■ **Exercise directions**: Could you repeat every record below exactly, leaving out the pictures?

■ **Dataset content**:
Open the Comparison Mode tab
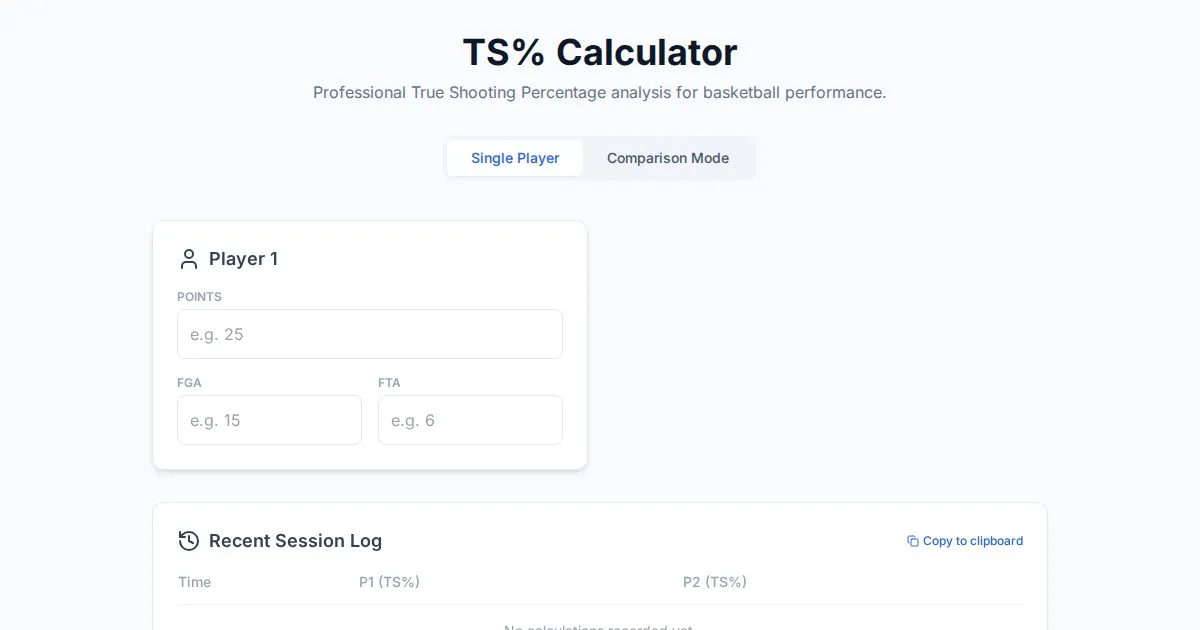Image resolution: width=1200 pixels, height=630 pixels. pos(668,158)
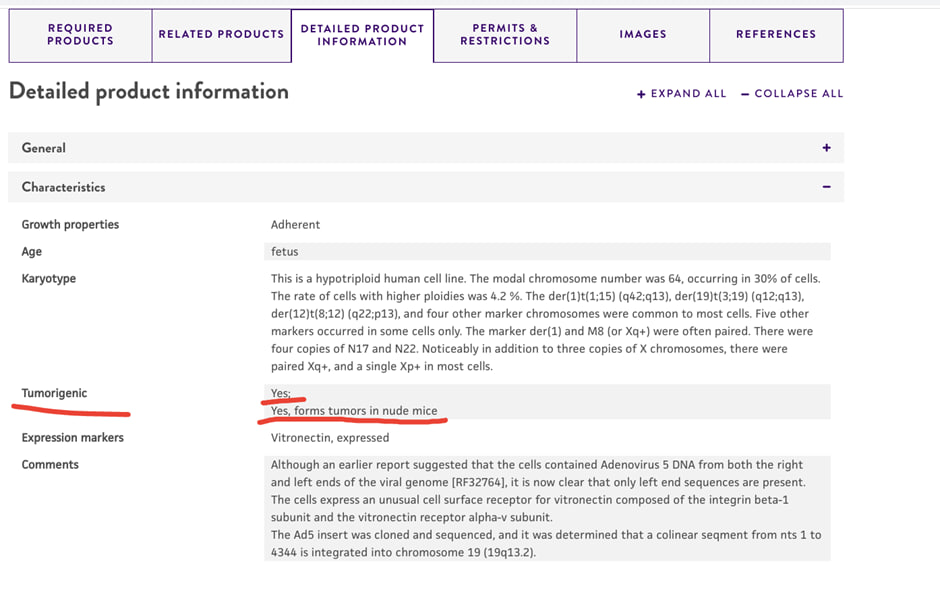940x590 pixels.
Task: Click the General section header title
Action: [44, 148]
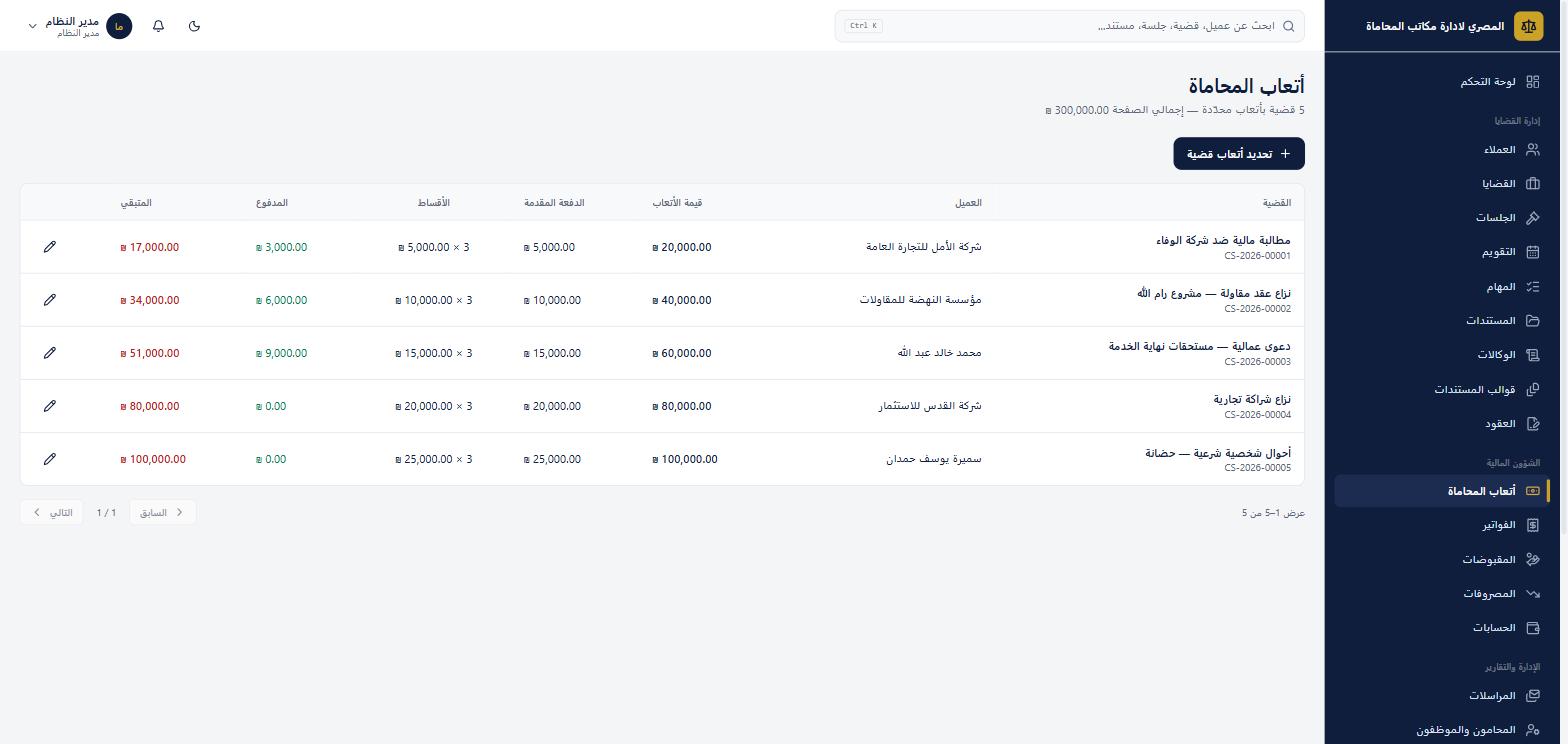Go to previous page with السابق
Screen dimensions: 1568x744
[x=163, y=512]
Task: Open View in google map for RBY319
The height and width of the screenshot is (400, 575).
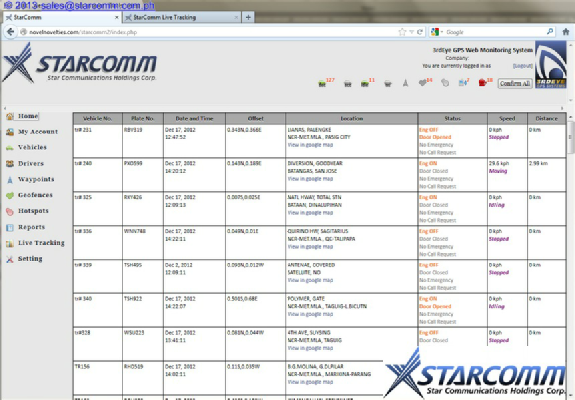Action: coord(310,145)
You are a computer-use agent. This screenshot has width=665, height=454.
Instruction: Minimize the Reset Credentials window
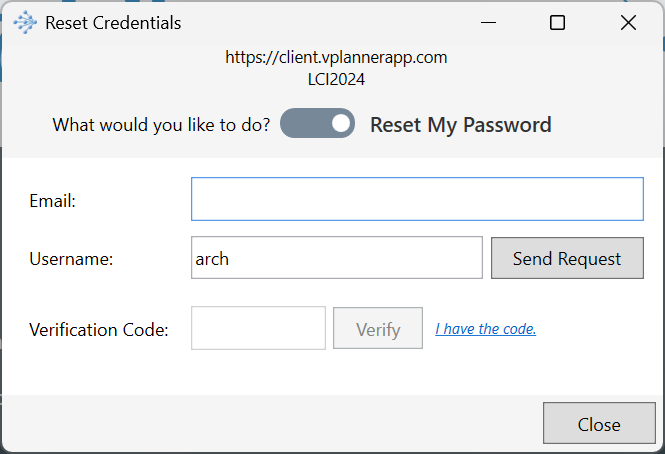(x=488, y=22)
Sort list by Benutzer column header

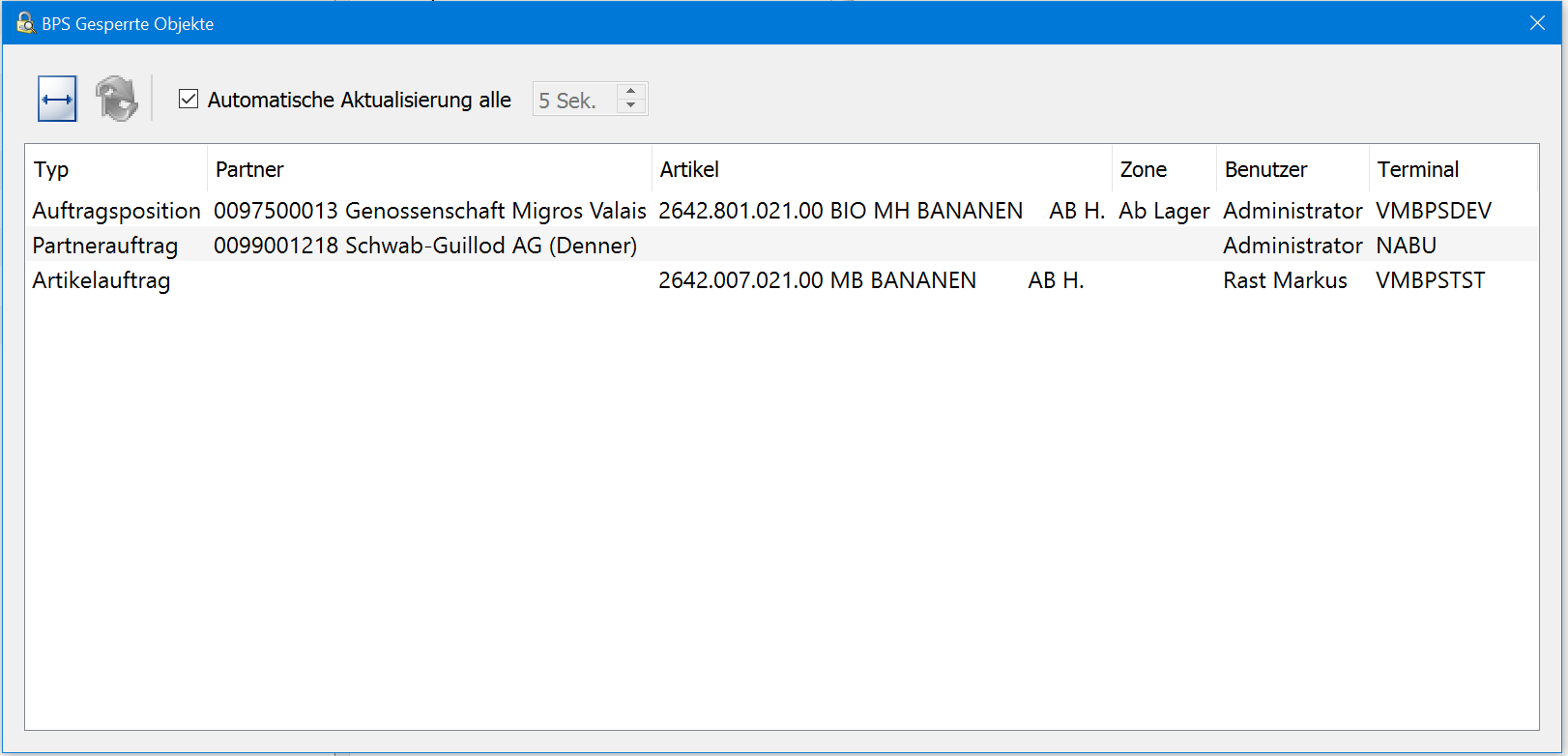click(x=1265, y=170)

■ **Response**:
Open the Comparison Mode tab
Image resolution: width=1200 pixels, height=630 pixels. pos(668,158)
940x590 pixels.
Task: Click the General section header title
Action: [44, 148]
Go to previous page with السابق
Screen dimensions: 1568x744
[x=163, y=512]
Task: Open View in google map for RBY319
The height and width of the screenshot is (400, 575).
Action: coord(310,145)
You are a computer-use agent. This screenshot has width=665, height=454.
Instruction: Minimize the Reset Credentials window
(x=488, y=22)
Sort list by Benutzer column header

click(x=1265, y=170)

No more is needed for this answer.